Lsh regulates LTR retrotransposon repression independently of Dnmt3b function

Background: DNA methylation contributes to genomic integrity by suppressing repeat-associated transposition. In addition to the canonical DNA methyltransferases, several auxiliary chromatin factors are required to maintain DNA methylation at intergenic and satellite repeats. The interaction between Lsh, a chromatin helicase, and the de novo methyltransferase Dnmt3b facilitates deposition of DNA methylation at stem cell genes, which are hypomethylated in Lsh(-/-) embryos. We wished to determine if a similar targeting mechanism operates to maintain DNA methylation at repetitive sequences. Results: We mapped genome-wide DNA methylation patterns in Lsh(-/-) and Dnmt3b(-/-) somatic cells. DNA methylation is predominantly lost from specific genomic repeats in Lsh(-/-) cells: LTR -retrotransposons, LINE-1 repeats and mouse satellites.
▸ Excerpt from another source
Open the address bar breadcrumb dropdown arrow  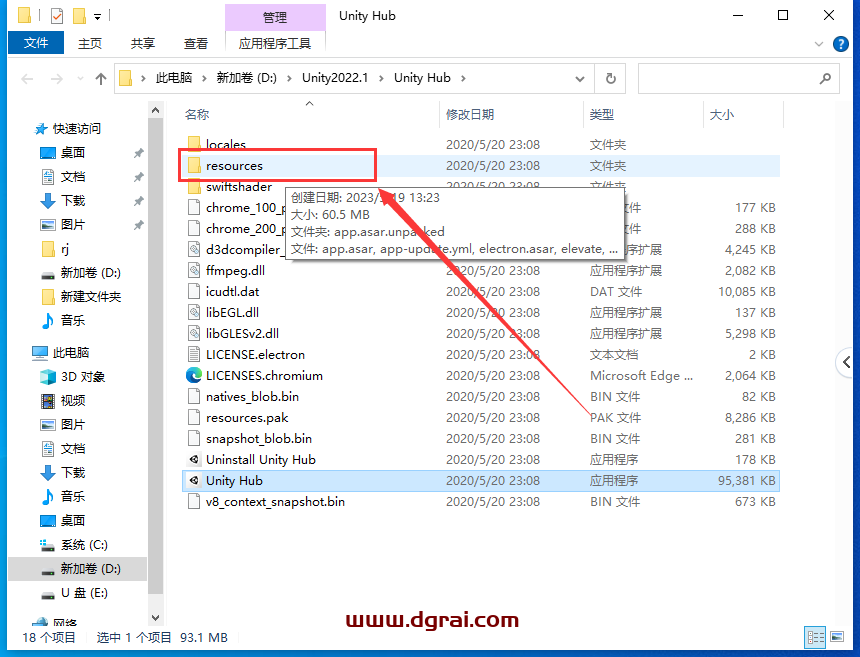[578, 78]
RNA-seq experiments demonstrate that specific IAP LTRs and satellites, but not LINE-1 elements, are aberrantly transcribed in Lsh(-/-) cells. LTR hypomethylation in Dnmt3b(-/-) cells is moderate, whereas IAP, LINE-1 and satellite elements are hypomethylated but silent. Repressed LINE-1 elements in Lsh(-/-) cells gain H3K4me3, but H3K9me3 levels are unaltered, indicating that DNA hypomethylation alone is not permissive for their transcriptional activation. Mis-expressed IAPs and satellites lose H3K9me3 and gain H3K4me3 in Lsh(-/-) cells. Conclusions: Our study emphasizes that regulation of repetitive elements by Lsh and DNA methylation is selective and context dependent. Silencing of repeats in somatic cells appears not to be critically dependent on Dnmt3b function. We propose a model where Lsh is specifically required at a precise developmental window to target de novo methylation to repeat sequences, which is subsequently maintained by Dnmt1 to enforce selective repeat silencing.